The only good news out of Senator McConnell’s court packing scheme, and that’s what it was a decades long strategy to achieve a Republican majority in the Senate and a Republican president to fill the vacancies that McConnell abused the Senate to keep vacant, is that almost every judicial vacancy that McConnell has filled was a judgeship that was held by a judge appointed by a previous Republican president. Retaking the Senate stops this before McConnell can replace the last batch of Bush 41 judicial appointees still serving, as well as the older Clinton and Bush 43 judicial appointees who will begin to retire. And it also stops him from replacing the next three Supreme Court judicial vacancies, vacancies that are likely to come open over the next several years whether we’d like them to or not. And yes, I fully expect that even as I write this, McConnell and members of the White House Counsel’s Office and Leonard Leo are working on Justice Thomas to get him to retire next year to both prevent a potential Democratic president from being able to replace Thomas after 2021 and to once again put the Supreme Court majority in play as a successful campaign strategy to both reelect the President and maintain a Republican majority in the Senate.

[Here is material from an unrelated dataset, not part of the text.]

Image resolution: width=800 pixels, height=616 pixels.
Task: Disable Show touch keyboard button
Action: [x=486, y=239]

That reality recognized, this is all in our hands. We have the ability, we have the power to elect a Democratic president in 2020 and a Democratic majority in the Senate, as well as maintain the Democratic majority in the House. This is what the 2020 election is all about. And yes, it is about healthcare, immigration, climate, environmental, economic, foreign, defense, criminal justice, and trade policy, but it isn’t actually about whether to take an incremental approach versus a revolutionary approach. Or something in between. It isn’t really about a choice between VP Biden or Senator Warren or Senator Harris or Senator Sanders or any of the other Democratic primary candidates. The simple reality we face as Americans is that nothing positive, not a single damn thing, is possible on healthcare, immigration, the climate, the environment, the economy, foreign policy, defense policy, criminal justice, and/or trade policy if the President is reelected and if the Senate remains in Republican hands. The real issue right now isn’t whether VP Biden’s healthcare plan is too incremental or whether Senator Sanders is too idealistic and therefore unrealistic and improbable. And that either of them have the ability to deactivate Democratic voters because they’re not having their ideological pleasure centers tickled. At the Federal level, the real issue is electing a Democrat president with a Democratic majority Senate and maintaining the Democratic House. That’s it. Almost any of the Democratic primary candidates is acceptable given this reality. And even a one seat Democratic majority in the Senate is as well.

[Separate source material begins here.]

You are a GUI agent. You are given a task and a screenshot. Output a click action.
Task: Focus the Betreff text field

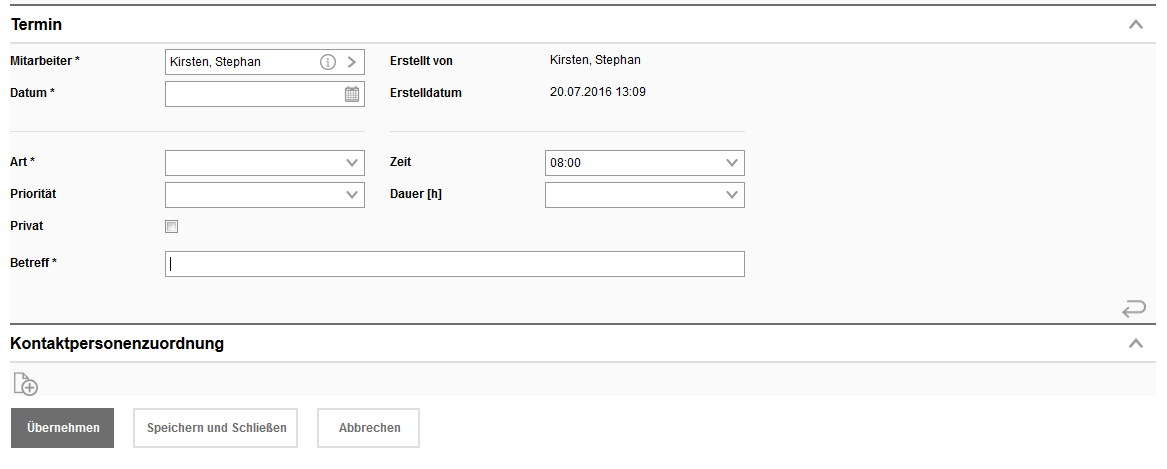pos(455,264)
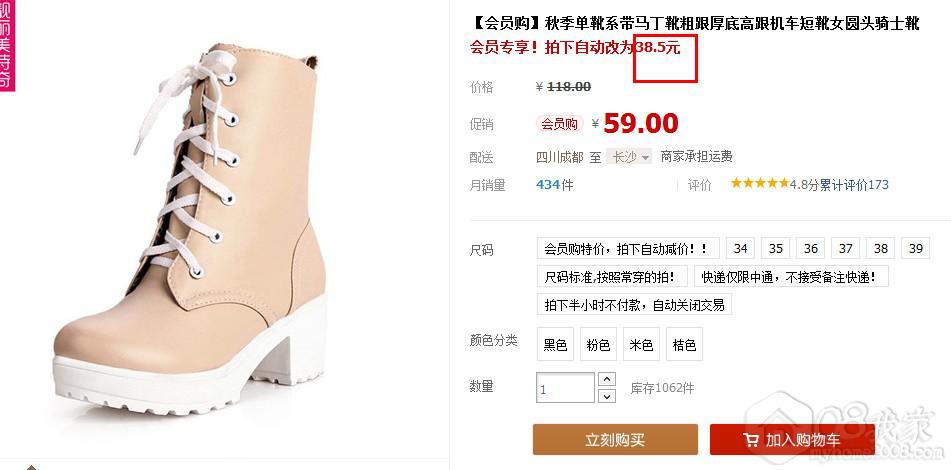Select the 黑色 color option

click(555, 344)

This is all doable. It is within not just the realm of possibility, but also probability and plausibility. But it is only doable if we both recognize the actual strategic objectives we’re trying to achieve and don’t give in to despair. One of the ways that tyrannies are able to subvert democracies, regardless of whether it is a democratic-republic like the US or a parliamentary democracy or any of the variations in between, is by exhausting the citizenry. Exhaustion and despair are the means to that end. The President, Senator McConnell, their trusted agents, their surrogates, and their supporters want everyone strung out, worn out, and so stressed out they can’t respond effectively. Americans are tired, they’re upset, they’re angry. Even the President and his supporters are angry and they’re getting everything they claim to want. They are the sorest winners in history. How about we give them something to actually be sore about!

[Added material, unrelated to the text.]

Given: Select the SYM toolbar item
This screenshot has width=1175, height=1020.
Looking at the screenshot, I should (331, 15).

It is within our power to turn this around. And to do so at the ballot box, which is the easiest way to do it. Trust me, you don’t want me to have to write the post about how to deal with this the hard way! The ways and means to do this are registering voters and getting out the vote and staying as calm and focused as possible. This means that the Democrats in Florida need to get their acts together and mobilize the Puerto Rican community in Florida. Both those who have been there for a long time and those who have arrived since Maria devastated the island. Do actual, real outreach. Get them registered. Get them motivated. Stay in regular contact. Remind them who has their back, who recognizes them as fellow Americans, and who doesn’t. Similar efforts need to take place, tailored to the demographic realities of each state, in each state to ensure the broad, multi-generational, ethnically and religiously diverse coalition that is the Democratic Party turns out to vote in such large numbers than no amount of shenanigans, no matter who is behind them, can thwart the will of the majority.
The fight right now is to elect a Democratic president, a Democratic majority in the Senate, maintain a Democratic majority in the House, maintain all the Democratic governors and state legislatures, and flip as many to the Democrats as possible. And the battlespace for the presidential election is the Electoral College, no matter how much we’d all like to see it placed in the dustbin of history.
We can do this. We can save ourselves. No one else will. But to do so we must stay focused, we must pace ourselves, we must not give in to despair and frustration and infighting. Because the alternative is simply unacceptable.
Open thread!
* Also translated as “Mastering others is strength, mastering yourself is true power” and “He who knows others is learned, He who knows himself is wise”, as well as several other variants depending on which translation one is referencing.